Item coordinate data
---------------

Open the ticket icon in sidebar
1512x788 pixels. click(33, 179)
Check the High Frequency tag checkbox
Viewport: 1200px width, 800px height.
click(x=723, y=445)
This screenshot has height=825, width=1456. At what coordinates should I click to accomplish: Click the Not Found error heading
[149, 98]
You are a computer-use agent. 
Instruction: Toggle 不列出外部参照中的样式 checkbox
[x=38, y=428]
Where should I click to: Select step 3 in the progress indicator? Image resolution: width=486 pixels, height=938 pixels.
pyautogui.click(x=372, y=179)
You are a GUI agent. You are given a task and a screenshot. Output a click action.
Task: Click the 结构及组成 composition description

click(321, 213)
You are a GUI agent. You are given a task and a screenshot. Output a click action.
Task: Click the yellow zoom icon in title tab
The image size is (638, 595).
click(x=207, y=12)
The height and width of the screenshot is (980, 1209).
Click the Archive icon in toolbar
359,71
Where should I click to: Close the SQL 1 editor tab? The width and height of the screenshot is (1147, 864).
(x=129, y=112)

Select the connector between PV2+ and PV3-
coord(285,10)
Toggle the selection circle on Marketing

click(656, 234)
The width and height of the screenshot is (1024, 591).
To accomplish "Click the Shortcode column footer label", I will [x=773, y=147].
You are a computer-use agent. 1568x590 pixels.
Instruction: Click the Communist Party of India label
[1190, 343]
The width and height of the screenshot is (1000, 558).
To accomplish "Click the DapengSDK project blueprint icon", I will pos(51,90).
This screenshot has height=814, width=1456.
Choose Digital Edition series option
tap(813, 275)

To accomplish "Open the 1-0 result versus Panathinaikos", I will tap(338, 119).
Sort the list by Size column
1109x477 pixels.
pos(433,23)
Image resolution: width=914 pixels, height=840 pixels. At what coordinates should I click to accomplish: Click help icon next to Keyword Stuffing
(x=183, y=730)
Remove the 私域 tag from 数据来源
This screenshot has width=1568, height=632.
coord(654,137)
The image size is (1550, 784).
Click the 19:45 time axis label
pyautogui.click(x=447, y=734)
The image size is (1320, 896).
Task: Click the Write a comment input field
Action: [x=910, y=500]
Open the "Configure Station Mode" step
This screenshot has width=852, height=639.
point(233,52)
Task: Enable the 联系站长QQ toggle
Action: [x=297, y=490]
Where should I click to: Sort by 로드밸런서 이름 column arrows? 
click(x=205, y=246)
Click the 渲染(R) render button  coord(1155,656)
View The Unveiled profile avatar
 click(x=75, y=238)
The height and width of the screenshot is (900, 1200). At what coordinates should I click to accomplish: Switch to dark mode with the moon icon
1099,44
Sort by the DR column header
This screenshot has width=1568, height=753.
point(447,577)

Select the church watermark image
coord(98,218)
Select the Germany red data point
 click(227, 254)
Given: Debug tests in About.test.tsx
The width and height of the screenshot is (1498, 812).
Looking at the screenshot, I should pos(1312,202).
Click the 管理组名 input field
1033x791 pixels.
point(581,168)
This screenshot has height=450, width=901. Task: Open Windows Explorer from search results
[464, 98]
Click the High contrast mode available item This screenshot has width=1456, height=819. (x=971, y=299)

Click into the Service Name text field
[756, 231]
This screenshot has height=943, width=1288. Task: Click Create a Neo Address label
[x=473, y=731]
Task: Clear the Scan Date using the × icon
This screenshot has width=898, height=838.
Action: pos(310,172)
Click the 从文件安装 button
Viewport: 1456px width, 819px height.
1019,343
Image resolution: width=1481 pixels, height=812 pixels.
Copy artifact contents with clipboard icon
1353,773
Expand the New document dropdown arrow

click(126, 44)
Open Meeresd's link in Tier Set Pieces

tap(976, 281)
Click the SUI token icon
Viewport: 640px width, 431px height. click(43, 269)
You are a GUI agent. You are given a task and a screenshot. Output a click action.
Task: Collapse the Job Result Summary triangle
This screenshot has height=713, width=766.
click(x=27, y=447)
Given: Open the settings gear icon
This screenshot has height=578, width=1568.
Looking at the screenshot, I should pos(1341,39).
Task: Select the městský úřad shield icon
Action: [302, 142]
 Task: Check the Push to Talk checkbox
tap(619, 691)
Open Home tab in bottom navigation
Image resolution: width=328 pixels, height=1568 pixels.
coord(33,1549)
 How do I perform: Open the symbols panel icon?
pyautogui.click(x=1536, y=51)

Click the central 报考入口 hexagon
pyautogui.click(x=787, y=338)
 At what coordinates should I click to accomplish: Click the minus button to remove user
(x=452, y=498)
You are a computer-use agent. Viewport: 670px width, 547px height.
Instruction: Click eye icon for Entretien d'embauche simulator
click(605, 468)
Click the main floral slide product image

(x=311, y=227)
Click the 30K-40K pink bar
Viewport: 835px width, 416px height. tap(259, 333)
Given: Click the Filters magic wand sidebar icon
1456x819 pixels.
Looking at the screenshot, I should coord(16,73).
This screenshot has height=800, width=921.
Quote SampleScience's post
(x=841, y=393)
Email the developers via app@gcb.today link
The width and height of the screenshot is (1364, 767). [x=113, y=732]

---------------

_AIM OF THE TASK_
Rename "computer-use agent" to "desktop agent" throughout the entries above. Reproduce every line with nothing else changed.

_WRITTEN RESPONSE_
Open the ticket icon in sidebar
1512x788 pixels. click(33, 179)
Check the High Frequency tag checkbox
Viewport: 1200px width, 800px height.
click(x=723, y=445)
This screenshot has height=825, width=1456. At what coordinates should I click to accomplish: Click the Not Found error heading
[149, 98]
You are a desktop agent. 
Instruction: Toggle 不列出外部参照中的样式 checkbox
[x=38, y=428]
Where should I click to: Select step 3 in the progress indicator? Image resolution: width=486 pixels, height=938 pixels.
pyautogui.click(x=372, y=179)
You are a GUI agent. You are given a task and a screenshot. Output a click action.
Task: Click the 结构及组成 composition description

click(321, 213)
You are a GUI agent. You are given a task and a screenshot. Output a click action.
Task: Click the yellow zoom icon in title tab
The image size is (638, 595).
click(x=207, y=12)
The height and width of the screenshot is (980, 1209).
Click the Archive icon in toolbar
359,71
Where should I click to: Close the SQL 1 editor tab? The width and height of the screenshot is (1147, 864).
(x=129, y=112)

Select the connector between PV2+ and PV3-
coord(285,10)
Toggle the selection circle on Marketing

click(656, 234)
The width and height of the screenshot is (1024, 591).
To accomplish "Click the Shortcode column footer label", I will [x=773, y=147].
You are a desktop agent. 1568x590 pixels.
Instruction: Click the Communist Party of India label
[1190, 343]
The width and height of the screenshot is (1000, 558).
To accomplish "Click the DapengSDK project blueprint icon", I will pos(51,90).
This screenshot has height=814, width=1456.
Choose Digital Edition series option
tap(813, 275)

To accomplish "Open the 1-0 result versus Panathinaikos", I will tap(338, 119).
Sort the list by Size column
1109x477 pixels.
pos(433,23)
Image resolution: width=914 pixels, height=840 pixels. At what coordinates should I click to accomplish: Click help icon next to Keyword Stuffing
(x=183, y=730)
Remove the 私域 tag from 数据来源
This screenshot has width=1568, height=632.
coord(654,137)
The image size is (1550, 784).
Click the 19:45 time axis label
pyautogui.click(x=447, y=734)
The image size is (1320, 896).
Task: Click the Write a comment input field
Action: [x=910, y=500]
Open the "Configure Station Mode" step
This screenshot has width=852, height=639.
point(233,52)
Task: Enable the 联系站长QQ toggle
Action: [x=297, y=490]
Where should I click to: Sort by 로드밸런서 이름 column arrows? 
click(x=205, y=246)
Click the 渲染(R) render button  coord(1155,656)
View The Unveiled profile avatar
 click(x=75, y=238)
The height and width of the screenshot is (900, 1200). At what coordinates should I click to accomplish: Switch to dark mode with the moon icon
1099,44
Sort by the DR column header
This screenshot has width=1568, height=753.
point(447,577)

Select the church watermark image
coord(98,218)
Select the Germany red data point
 click(227, 254)
Given: Debug tests in About.test.tsx
The width and height of the screenshot is (1498, 812).
Looking at the screenshot, I should pos(1312,202).
Click the 管理组名 input field
1033x791 pixels.
point(581,168)
This screenshot has height=450, width=901. Task: Open Windows Explorer from search results
[464, 98]
Click the High contrast mode available item This screenshot has width=1456, height=819. (x=971, y=299)

Click into the Service Name text field
[756, 231]
This screenshot has height=943, width=1288. Task: Click Create a Neo Address label
[x=473, y=731]
Task: Clear the Scan Date using the × icon
This screenshot has width=898, height=838.
Action: pos(310,172)
Click the 从文件安装 button
Viewport: 1456px width, 819px height.
1019,343
Image resolution: width=1481 pixels, height=812 pixels.
Copy artifact contents with clipboard icon
1353,773
Expand the New document dropdown arrow

click(126, 44)
Open Meeresd's link in Tier Set Pieces

tap(976, 281)
Click the SUI token icon
Viewport: 640px width, 431px height. click(43, 269)
You are a GUI agent. You are given a task and a screenshot. Output a click action.
Task: Collapse the Job Result Summary triangle
This screenshot has height=713, width=766.
click(x=27, y=447)
Given: Open the settings gear icon
This screenshot has height=578, width=1568.
Looking at the screenshot, I should pos(1341,39).
Task: Select the městský úřad shield icon
Action: [302, 142]
 Task: Check the Push to Talk checkbox
tap(619, 691)
Open Home tab in bottom navigation
Image resolution: width=328 pixels, height=1568 pixels.
coord(33,1549)
 How do I perform: Open the symbols panel icon?
pyautogui.click(x=1536, y=51)

Click the central 报考入口 hexagon
pyautogui.click(x=787, y=338)
 At what coordinates should I click to accomplish: Click the minus button to remove user
(x=452, y=498)
You are a desktop agent. Viewport: 670px width, 547px height.
Instruction: Click eye icon for Entretien d'embauche simulator
click(605, 468)
Click the main floral slide product image

(x=311, y=227)
Click the 30K-40K pink bar
Viewport: 835px width, 416px height. tap(259, 333)
Given: Click the Filters magic wand sidebar icon
1456x819 pixels.
Looking at the screenshot, I should coord(16,73).
This screenshot has height=800, width=921.
Quote SampleScience's post
(x=841, y=393)
Email the developers via app@gcb.today link
The width and height of the screenshot is (1364, 767). [x=113, y=732]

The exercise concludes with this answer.